What to work on: Gather every line in the entries below that contains the word "should" and copy each one in full. Matching is case-sensitive.

Start of Given data

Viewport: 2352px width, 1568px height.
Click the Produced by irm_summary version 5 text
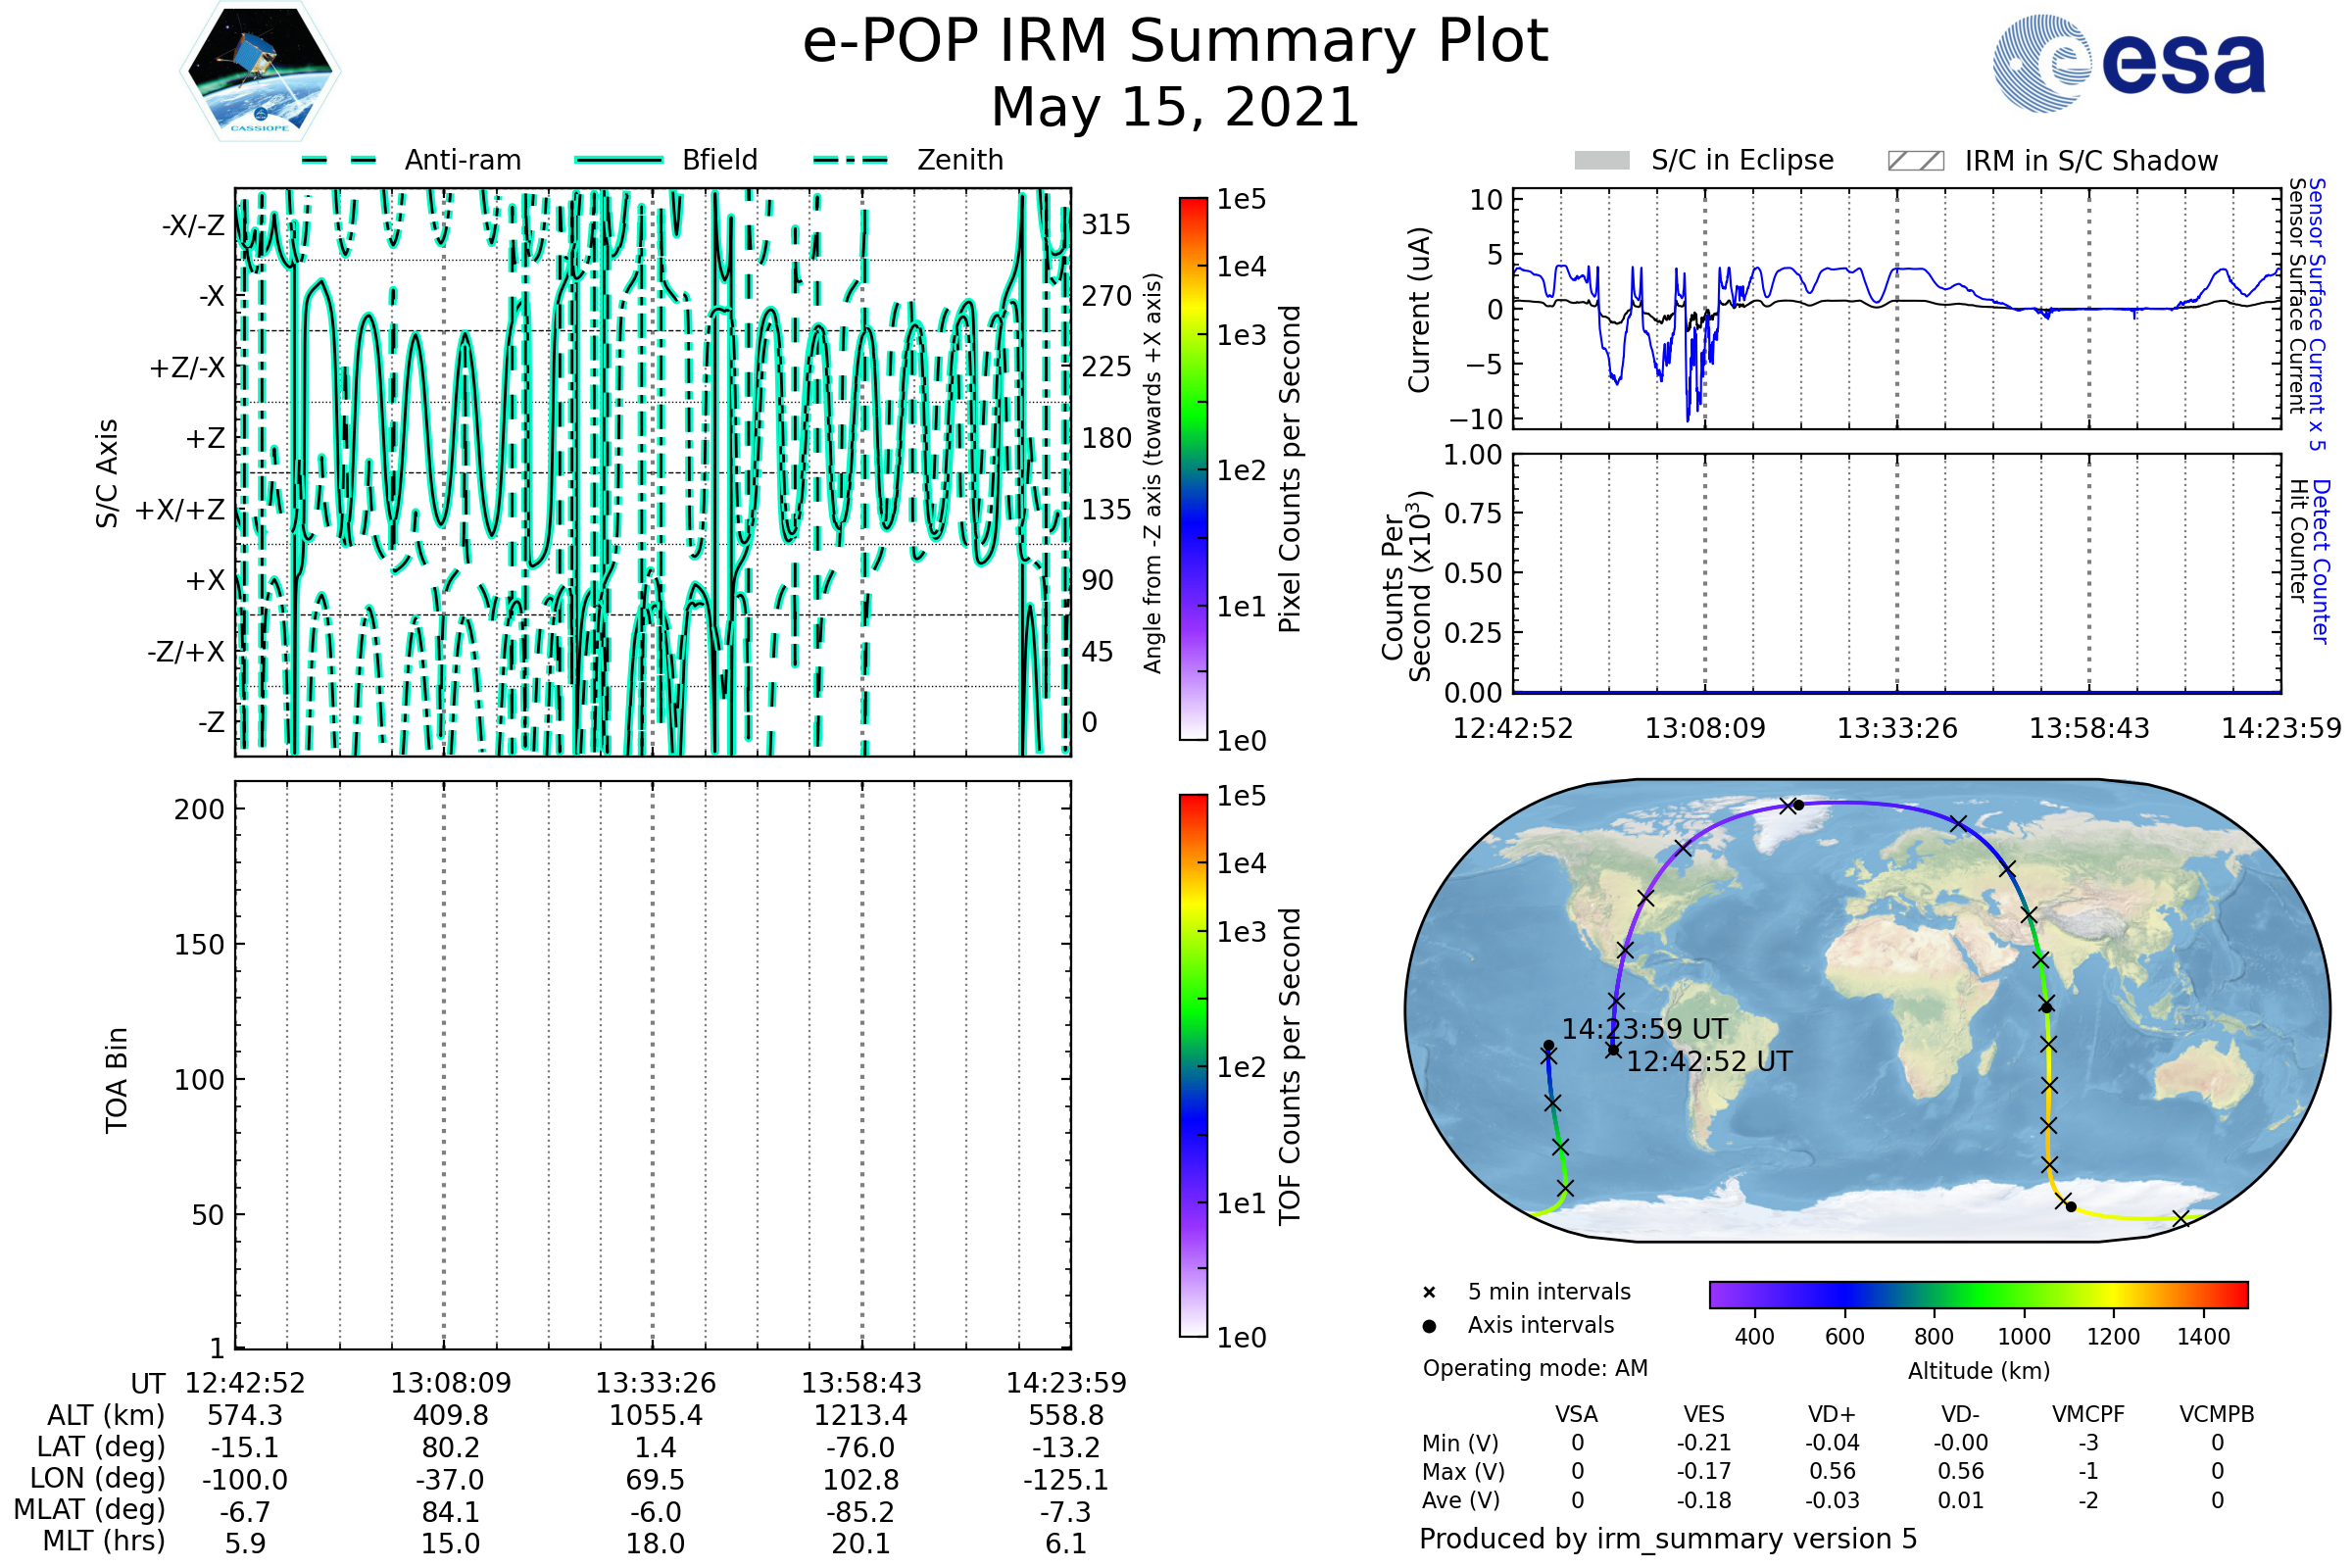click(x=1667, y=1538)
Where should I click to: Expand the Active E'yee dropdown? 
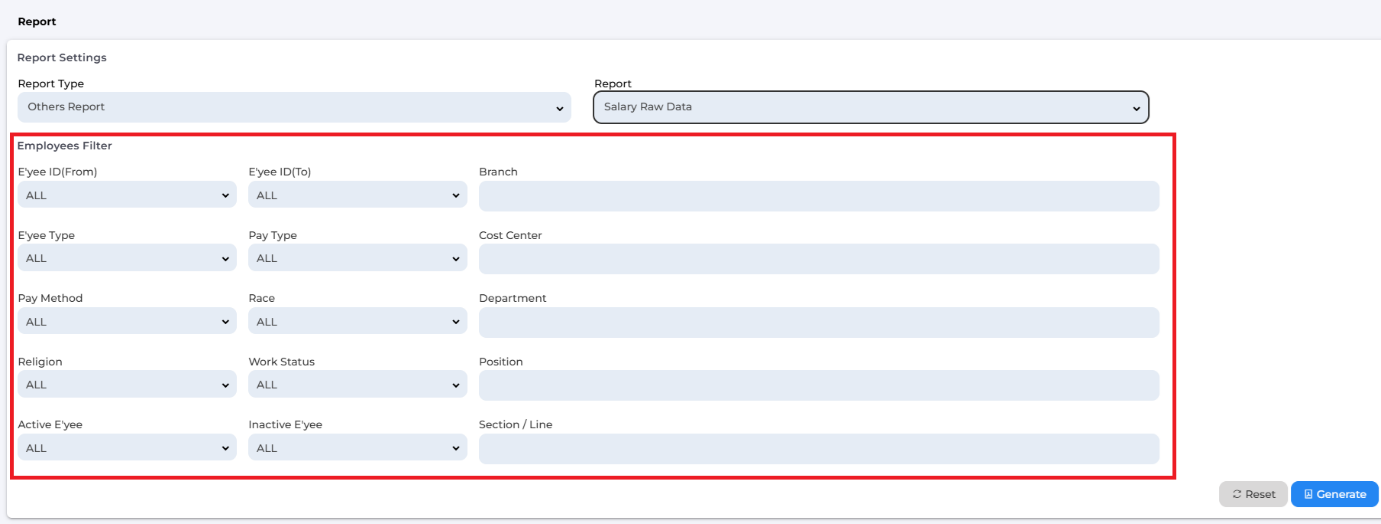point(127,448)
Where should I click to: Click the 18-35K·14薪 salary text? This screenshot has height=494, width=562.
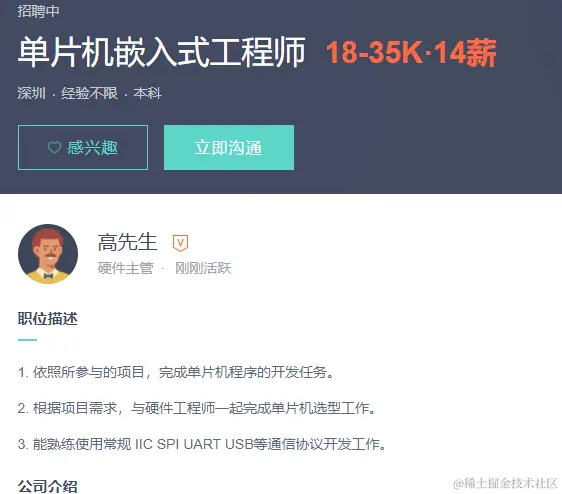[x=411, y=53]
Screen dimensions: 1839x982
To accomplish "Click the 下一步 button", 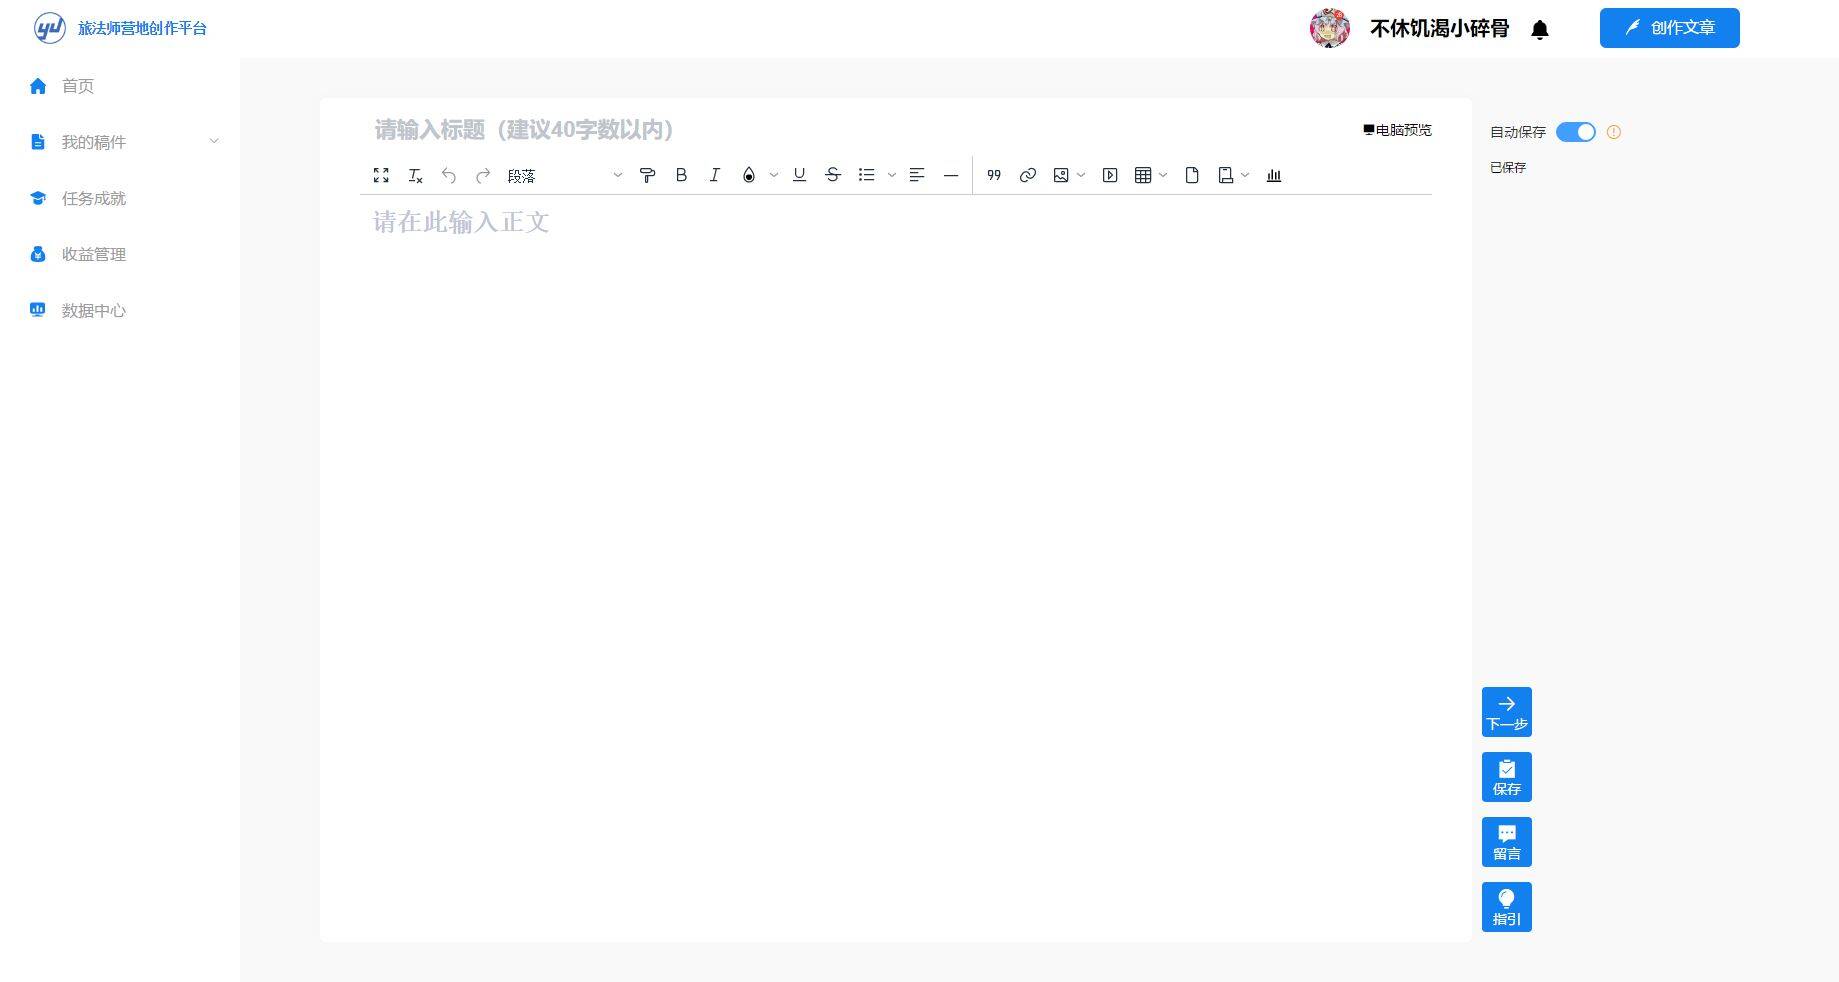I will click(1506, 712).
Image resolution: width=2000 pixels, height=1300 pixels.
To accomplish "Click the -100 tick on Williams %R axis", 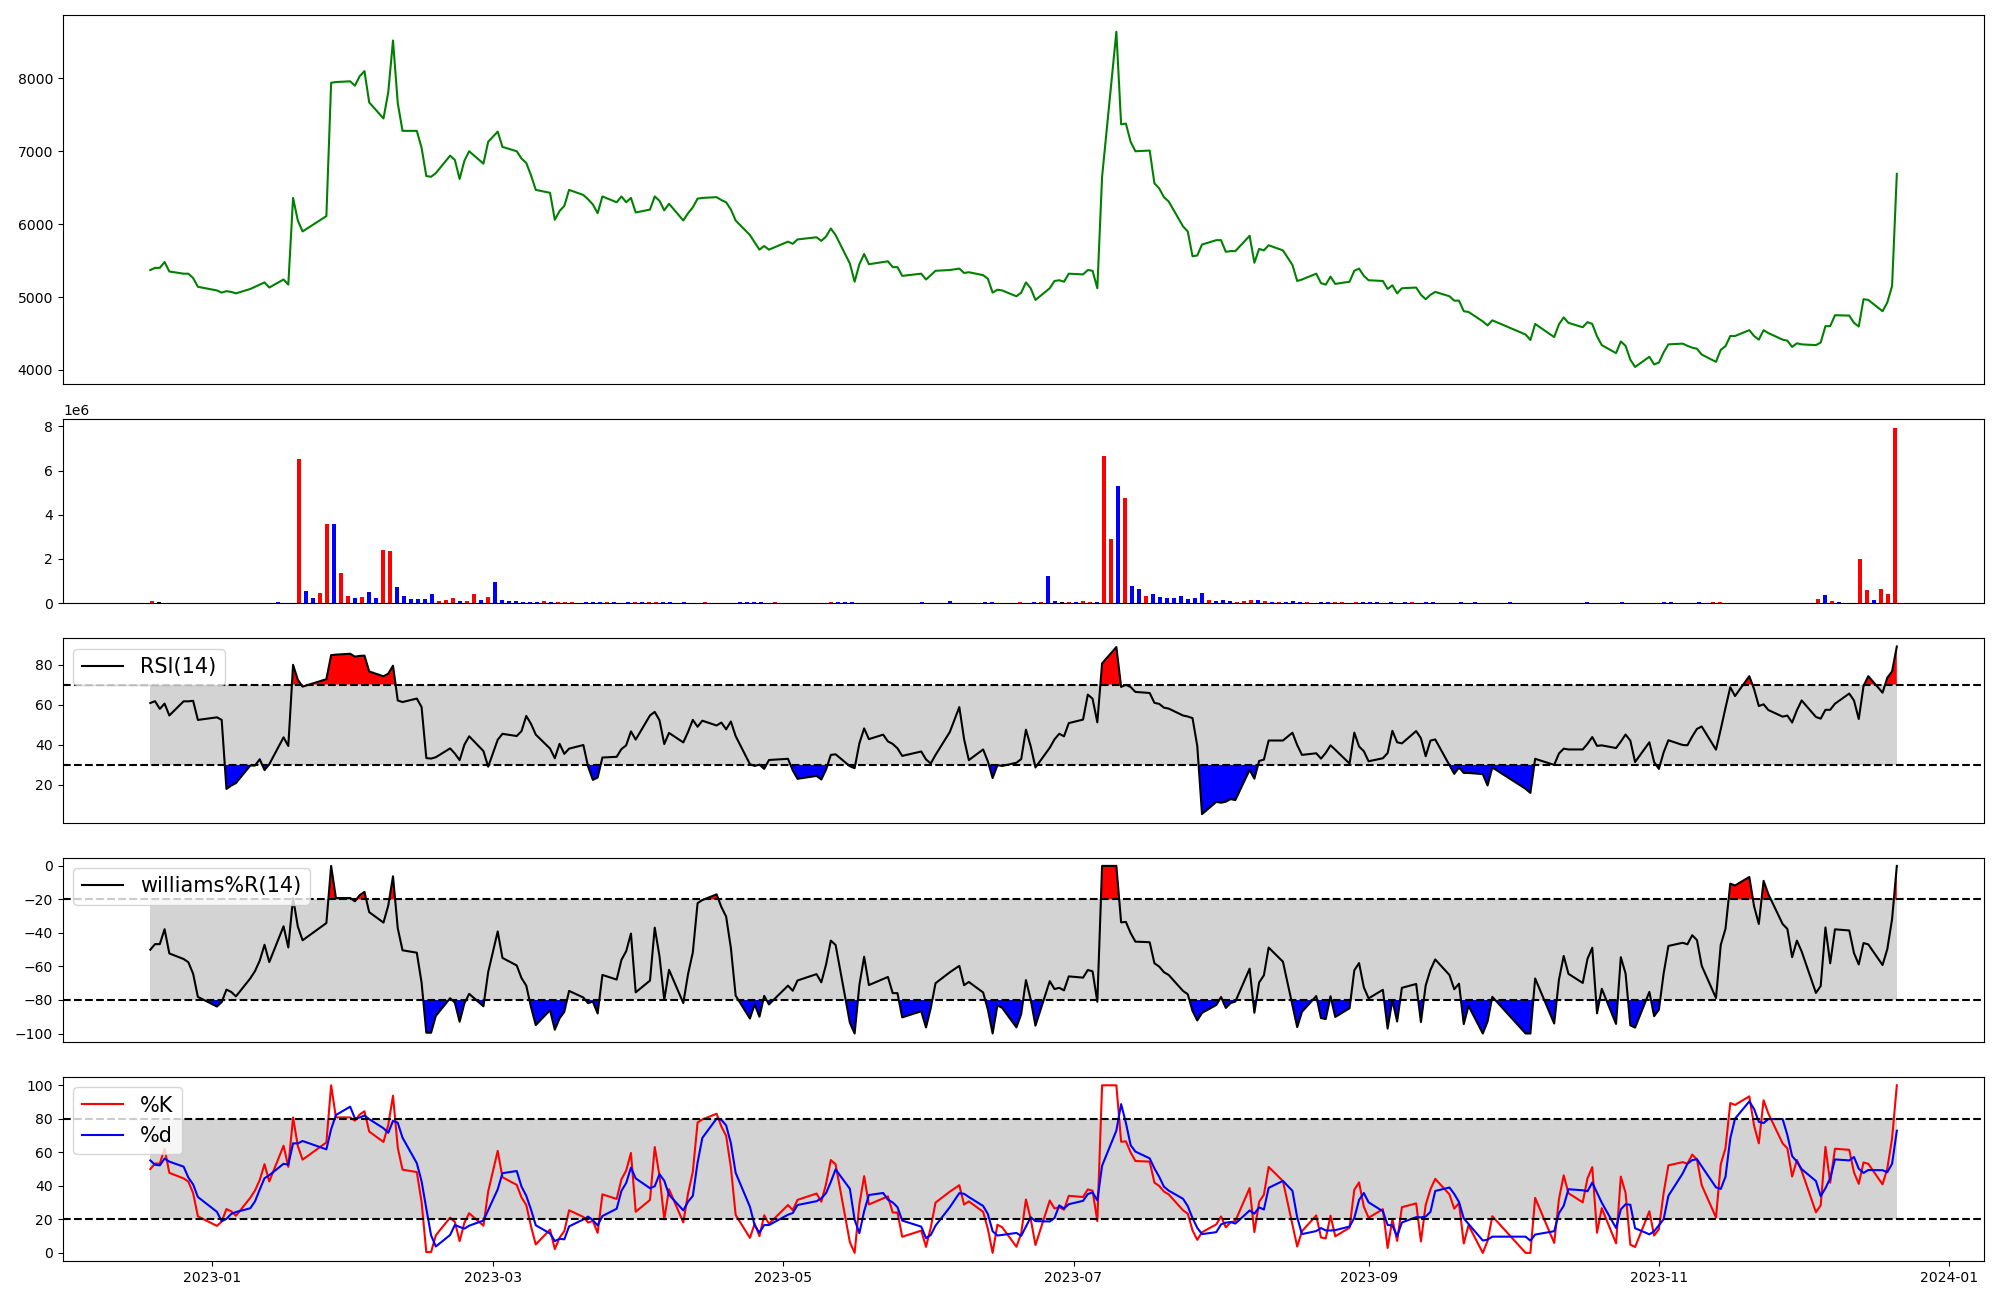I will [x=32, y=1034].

End of Given data

Exercise answer:
Where should I click to: Expand the Active E'yee dropdown? 
Where should I click to: Click the 18-35K·14薪 salary text? This screenshot has height=494, width=562.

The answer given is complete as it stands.